Turkey's fraught history with headscarves

The World
Two women discuss Turkish politics during a joint rally in Istanbul between the Islamist and secularist parties shortly after the attempted coup in late July.

In a café at Istanbul Arel University, a group of friends — secular and religious, Kurdish and Turkish — gather to talk about their country’s changing identity. One topic of discussion among two of the young women, Betül and Melis, is the headscarf.

Both women asked that we not use their last names to protect their privacy in Turkey’s current political climate.

Betül, 21, began wearing a Muslim headscarf in 2011, just after it became legal in public universities and government institutions. But Betül says women in headscarves still faced discrimination. In high school she says she had to take off her headscarf when she participated in the debate team. And when she applied to the public Istanbul University, she was rejected.

“I wanted to go to that university because my cousin was there, but they wouldn’t admit me,” she says.

She thinks it’s because she wears a headscarf.

So Betül, who studies psychology, chose Arel, a private liberal university, where she says no one monitored her clothing.

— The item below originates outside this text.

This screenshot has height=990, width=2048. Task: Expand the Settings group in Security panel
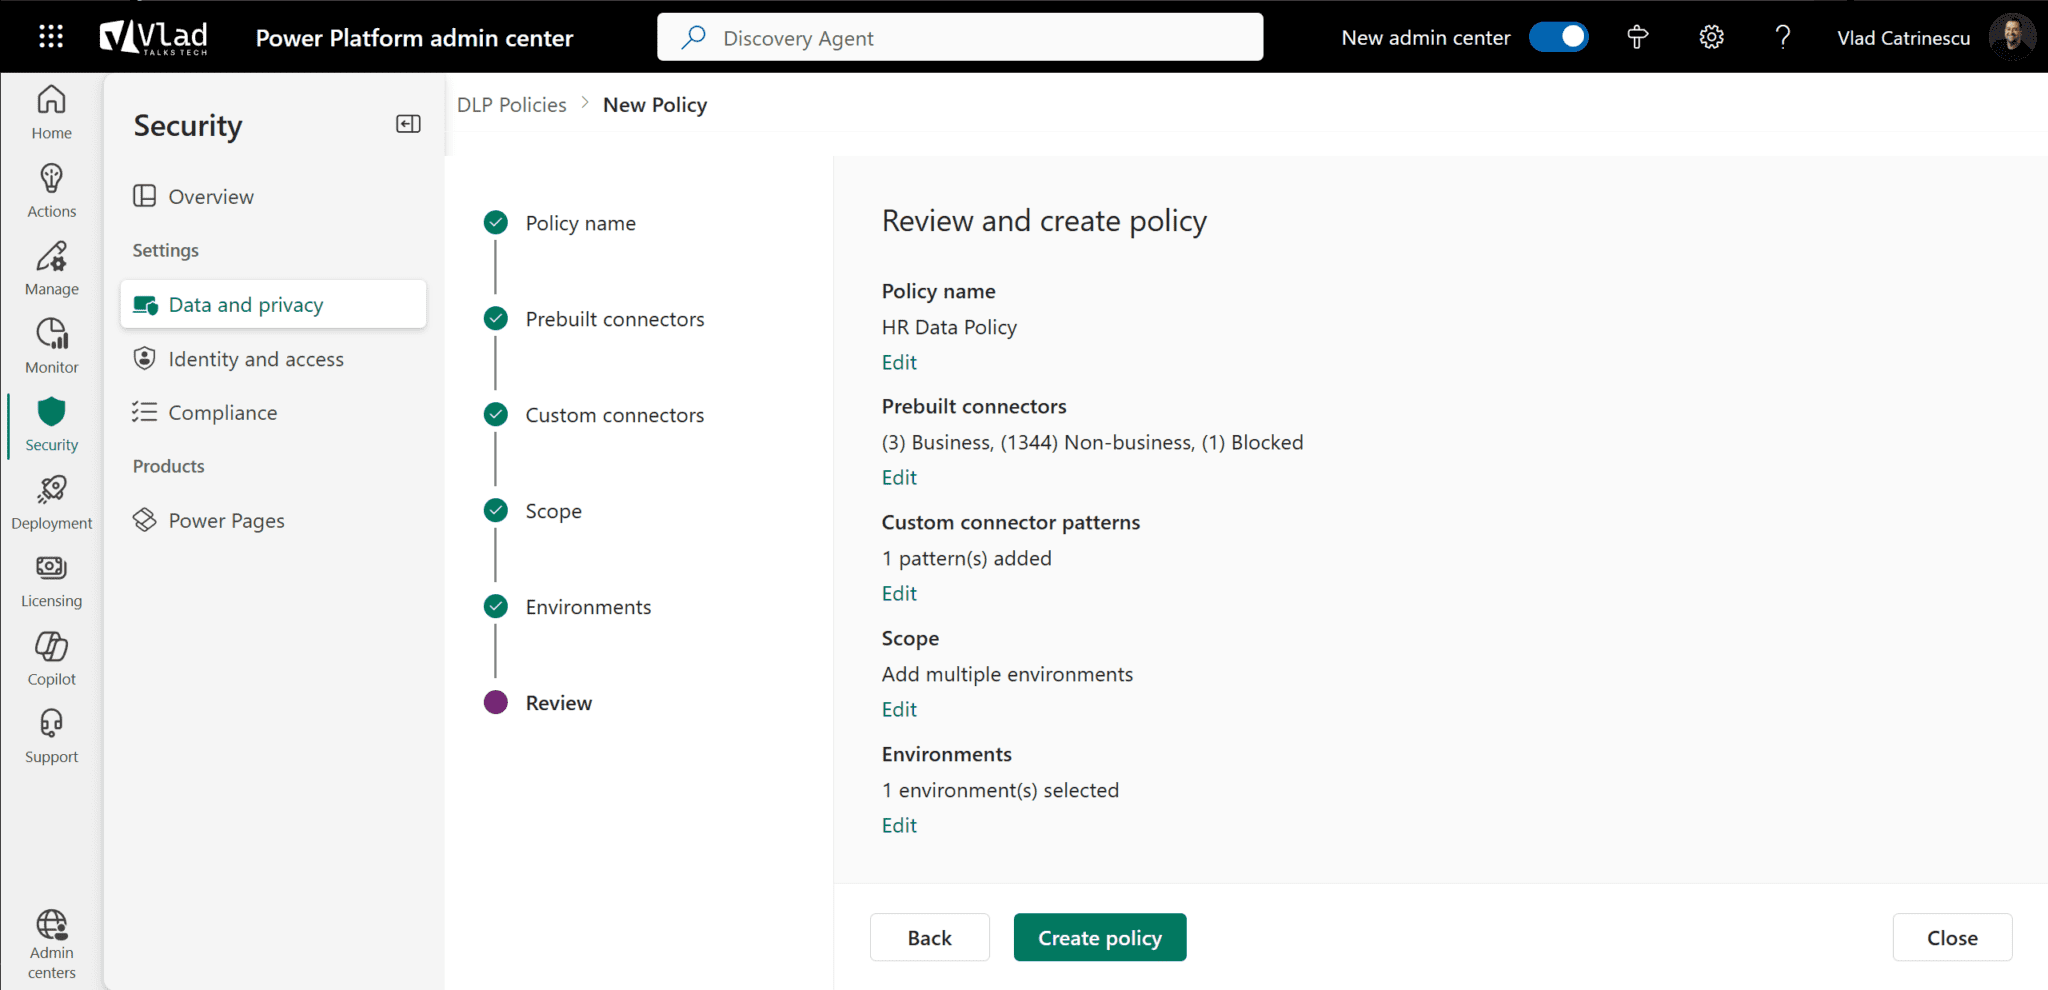point(165,250)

Turkey’s secular government outlawed the headscarf for civil servants and public universities in 1980, citing the need for the separation of state and religion. Religious women sometimes resisted, risking their jobs and degrees. They wore hats and wigs to go to school and work.

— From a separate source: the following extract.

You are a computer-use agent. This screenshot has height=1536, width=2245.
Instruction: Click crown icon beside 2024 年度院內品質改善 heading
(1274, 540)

In 2011, Turkey’s Islamist government lifted the ban. And in the past five years, secular Turkish women say they find themselves judged by an increasingly conservative society.

“It used to be that women in headscarves were mistreated, but now it’s the opposite,” Betül says. “We should have empathy for one another.”

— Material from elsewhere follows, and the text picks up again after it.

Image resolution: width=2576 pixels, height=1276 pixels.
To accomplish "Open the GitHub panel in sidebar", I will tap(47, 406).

In a recent survey of 16,000 people across Turkey conducted by the private consulting firm Ipsos KMG, 60 percent of women said they wear a headscarf, and nearly half of the men said their wife should wear a headscarf.

Melis, who considers herself secular, also studies psychology. She says she’s angry and frustrated by the negative attitudes about secular women she now encounters in Turkey. It’s a real problem on public transportation, she says. She remembers one recent incident on a crowded metro, when there were no seats.

“I was feeling sick and looking pale. A man kept staring at me,” Melis says. “He didn’t give me his seat but as soon as a covered girl around my age walked in, he offered his seat to her. He looked straight at me, but said to her: ‘You deserve this seat.’ I felt worthless.”

Melis says she’s thinking of leaving Turkey after she’s done with her studies, maybe to travel to Europe. She doesn’t feel like she fits in any more.

“As someone who values my freedoms, I don’t think the government protects my rights, and I don’t think it will protect the rights of a child that I would raise. I believe [Turkey will] become much more conservative. That’s why I don’t want to stay here,” Melis says.

The secular-Islamist polarization in Turkey plays out on women’s bodies in public spaces. Those who cover are considered supporters of the ruling Justice and Development party, or AKP, and women who don’t cover are seen as symbols of Turkey’s secular tradition. The reality is more complicated than that. But the headscarf has been a contested symbol of liberation or oppression throughout modern Turkish history.

Nurbanu Dursun, a graduate student at the premier Bogazici University, says women in headscarves are accepted in public universities as students but not necessarily in academic positions. Dursun, who covers her head, says Turkey’s intelligentsia is still dominated by secular women.

And in a few liberal neighborhoods of Istanbul, women in headscarves continue to be ridiculed as backward.

But in many conservative neighborhoods, women who don’t cover face harassment. And it’s not just dirty looks and name-calling. In September, during the Eid holiday, a man on a bus attacked a nurse, cutting her face. He shouted “women who wear shorts must die.”

A protest broke out immediately after the attack was publicized. Women say if they don’t raise their voices, the government pays little attention.

Human rights activists blame the AKP and President Recep Tayyip Erdogan’s rhetoric of creating a “good woman, bad woman narrative” in Turkish life.

Erdogan has publicly encouraged women to be religious, marry, have at least three children and work only part-time. He has criticized secular, educated, single women without kids as “half women.”

Emma Sinclair Webb, director of Human Rights Watch in Turkey, says the government can have a family values agenda, but it shouldn’t discriminate against those who don’t fit that mold.

“These have been very insulting and polarizing discourses coming from above about women’s roles and women’s identity in this society,” says Sinclair-Webb.

Betül and Melis, the two friends at Arel, say their government needs to be more pluralistic. Betül says she feels more at home in Turkey than Melis, but doesn’t want to see women like Melis marginalized.

They both say meeting each other has challenged their preconceptions.

“I was a person with a lot of prejudice,” says Melis. “I overcame this with Betül. Some of my opinions, particularly about women with headscarves, have changed.”

As for Betül, she says one reason she chose this private university was to be among students who think differently from her. That’s the best way to foster tolerance, she says, and she’ll fight for respect for every woman, not just those wearing headscarves like her.

Journalist Ozge Sebzeci contributed to this report.